Swelling in the ankles, feet and legs is often caused by a build-up of fluid in these areas, called oedema.
Oedema is usually caused by:
- standing or sitting in the same position for too long
- eating too much salty food
- being overweight
- being pregnant – read about swollen ankles, feet and fingers in pregnancy
- taking certain medicines – such as some blood pressure medicines, contraceptive pills, antidepressants or steroids
Oedema can also be caused by:
- an injury – such as a strain or sprain
- an insect bite or sting
- problems with your kidneys, liver or heart
- a blood clot
- an infection
Symptoms of oedema include:
Swelling in your ankles, feet or legs should go away on its own, but there are some things you can try to help.

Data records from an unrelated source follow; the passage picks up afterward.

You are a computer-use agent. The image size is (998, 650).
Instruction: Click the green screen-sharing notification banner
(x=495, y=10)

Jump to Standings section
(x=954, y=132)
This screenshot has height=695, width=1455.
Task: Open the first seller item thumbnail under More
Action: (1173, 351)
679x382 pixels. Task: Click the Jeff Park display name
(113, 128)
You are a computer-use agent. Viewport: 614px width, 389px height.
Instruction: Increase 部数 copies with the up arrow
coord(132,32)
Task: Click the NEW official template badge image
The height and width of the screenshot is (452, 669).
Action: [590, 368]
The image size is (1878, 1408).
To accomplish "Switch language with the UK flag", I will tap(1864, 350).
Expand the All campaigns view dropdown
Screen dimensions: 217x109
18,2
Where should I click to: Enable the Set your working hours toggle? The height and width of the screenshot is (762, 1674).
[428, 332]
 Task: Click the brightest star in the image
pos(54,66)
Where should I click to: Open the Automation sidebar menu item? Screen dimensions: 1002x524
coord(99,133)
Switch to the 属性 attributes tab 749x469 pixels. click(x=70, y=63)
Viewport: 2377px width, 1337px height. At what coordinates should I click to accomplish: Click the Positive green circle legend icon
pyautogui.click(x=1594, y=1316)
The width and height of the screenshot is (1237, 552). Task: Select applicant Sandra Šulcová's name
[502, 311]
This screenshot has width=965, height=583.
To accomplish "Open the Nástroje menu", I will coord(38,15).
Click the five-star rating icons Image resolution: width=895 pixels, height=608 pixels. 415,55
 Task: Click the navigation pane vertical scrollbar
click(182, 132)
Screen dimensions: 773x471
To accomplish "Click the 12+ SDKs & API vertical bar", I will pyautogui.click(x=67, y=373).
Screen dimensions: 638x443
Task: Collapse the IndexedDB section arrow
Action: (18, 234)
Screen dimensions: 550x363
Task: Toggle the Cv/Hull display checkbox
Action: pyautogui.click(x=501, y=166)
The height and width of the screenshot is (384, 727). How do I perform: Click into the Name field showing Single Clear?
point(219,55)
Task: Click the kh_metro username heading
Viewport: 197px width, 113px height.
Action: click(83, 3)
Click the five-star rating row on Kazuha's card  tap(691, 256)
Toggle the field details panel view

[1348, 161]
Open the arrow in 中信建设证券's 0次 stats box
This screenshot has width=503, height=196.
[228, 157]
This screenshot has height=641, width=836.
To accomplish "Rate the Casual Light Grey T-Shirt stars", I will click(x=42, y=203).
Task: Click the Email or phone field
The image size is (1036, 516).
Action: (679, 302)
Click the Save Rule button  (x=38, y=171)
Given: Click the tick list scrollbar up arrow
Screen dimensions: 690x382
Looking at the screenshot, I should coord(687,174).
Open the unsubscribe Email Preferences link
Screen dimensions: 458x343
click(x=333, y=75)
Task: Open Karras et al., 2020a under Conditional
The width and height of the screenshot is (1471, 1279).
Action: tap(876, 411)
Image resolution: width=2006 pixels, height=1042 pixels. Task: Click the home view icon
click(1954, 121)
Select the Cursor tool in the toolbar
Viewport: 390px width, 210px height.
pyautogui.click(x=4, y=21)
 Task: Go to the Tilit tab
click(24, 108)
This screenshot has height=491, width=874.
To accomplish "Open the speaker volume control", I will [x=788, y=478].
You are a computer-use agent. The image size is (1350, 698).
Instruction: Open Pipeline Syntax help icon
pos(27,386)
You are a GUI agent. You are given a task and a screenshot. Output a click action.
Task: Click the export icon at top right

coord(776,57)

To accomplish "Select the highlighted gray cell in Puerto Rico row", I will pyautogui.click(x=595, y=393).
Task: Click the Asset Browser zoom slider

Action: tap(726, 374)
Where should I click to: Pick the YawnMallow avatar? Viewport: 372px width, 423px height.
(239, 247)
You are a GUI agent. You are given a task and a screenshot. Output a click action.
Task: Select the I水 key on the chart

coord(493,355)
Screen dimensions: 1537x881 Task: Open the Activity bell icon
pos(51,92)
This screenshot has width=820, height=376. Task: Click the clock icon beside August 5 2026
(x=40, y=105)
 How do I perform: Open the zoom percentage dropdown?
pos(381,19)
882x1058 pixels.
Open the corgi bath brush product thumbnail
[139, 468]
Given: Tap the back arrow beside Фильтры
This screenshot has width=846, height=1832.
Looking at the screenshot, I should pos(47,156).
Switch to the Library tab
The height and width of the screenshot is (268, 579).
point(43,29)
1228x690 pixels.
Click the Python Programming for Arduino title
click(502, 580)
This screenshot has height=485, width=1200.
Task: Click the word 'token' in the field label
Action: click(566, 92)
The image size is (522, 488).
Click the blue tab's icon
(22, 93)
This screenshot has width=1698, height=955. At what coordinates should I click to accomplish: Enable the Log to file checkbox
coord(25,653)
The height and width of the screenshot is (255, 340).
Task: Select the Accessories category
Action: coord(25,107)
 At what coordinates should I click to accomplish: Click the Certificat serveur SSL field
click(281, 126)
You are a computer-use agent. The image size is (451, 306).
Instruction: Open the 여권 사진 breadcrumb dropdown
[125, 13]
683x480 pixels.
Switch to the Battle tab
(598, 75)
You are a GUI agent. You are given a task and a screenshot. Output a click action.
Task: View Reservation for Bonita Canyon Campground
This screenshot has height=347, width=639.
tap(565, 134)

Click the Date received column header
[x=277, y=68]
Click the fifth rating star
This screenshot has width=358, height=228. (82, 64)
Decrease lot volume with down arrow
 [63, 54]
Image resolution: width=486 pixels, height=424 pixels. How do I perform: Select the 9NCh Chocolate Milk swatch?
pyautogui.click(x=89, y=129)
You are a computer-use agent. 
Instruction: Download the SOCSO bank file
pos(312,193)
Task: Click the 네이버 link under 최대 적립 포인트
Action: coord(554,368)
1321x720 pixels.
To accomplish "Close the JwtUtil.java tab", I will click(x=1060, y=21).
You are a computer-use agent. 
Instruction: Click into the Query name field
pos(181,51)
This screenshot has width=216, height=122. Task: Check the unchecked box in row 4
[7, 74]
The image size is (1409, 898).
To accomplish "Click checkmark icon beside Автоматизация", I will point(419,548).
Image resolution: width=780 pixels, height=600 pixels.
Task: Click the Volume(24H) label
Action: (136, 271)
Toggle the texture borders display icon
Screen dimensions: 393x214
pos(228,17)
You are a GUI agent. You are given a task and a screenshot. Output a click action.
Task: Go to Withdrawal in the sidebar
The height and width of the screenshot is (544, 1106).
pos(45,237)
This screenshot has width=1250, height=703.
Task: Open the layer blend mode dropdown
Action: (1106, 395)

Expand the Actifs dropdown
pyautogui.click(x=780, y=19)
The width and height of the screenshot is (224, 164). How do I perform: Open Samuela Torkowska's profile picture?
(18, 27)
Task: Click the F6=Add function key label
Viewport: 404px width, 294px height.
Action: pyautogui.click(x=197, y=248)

lie down and use pillows to raise the swollen area when you can
get some gentle exercise, like walking, to improve your blood flow
wear wide, comfortable shoes with a low heel and soft sole
wash, dry and moisturise your feet to avoid infections
do not stand or sit for long periods of time
do not wear clothes, socks or shoes that are too tight
Treatment for swelling or oedema that does not go away on its own will depend on the cause.
It may include lifestyle changes, such as losing weight or going on a low-salt diet.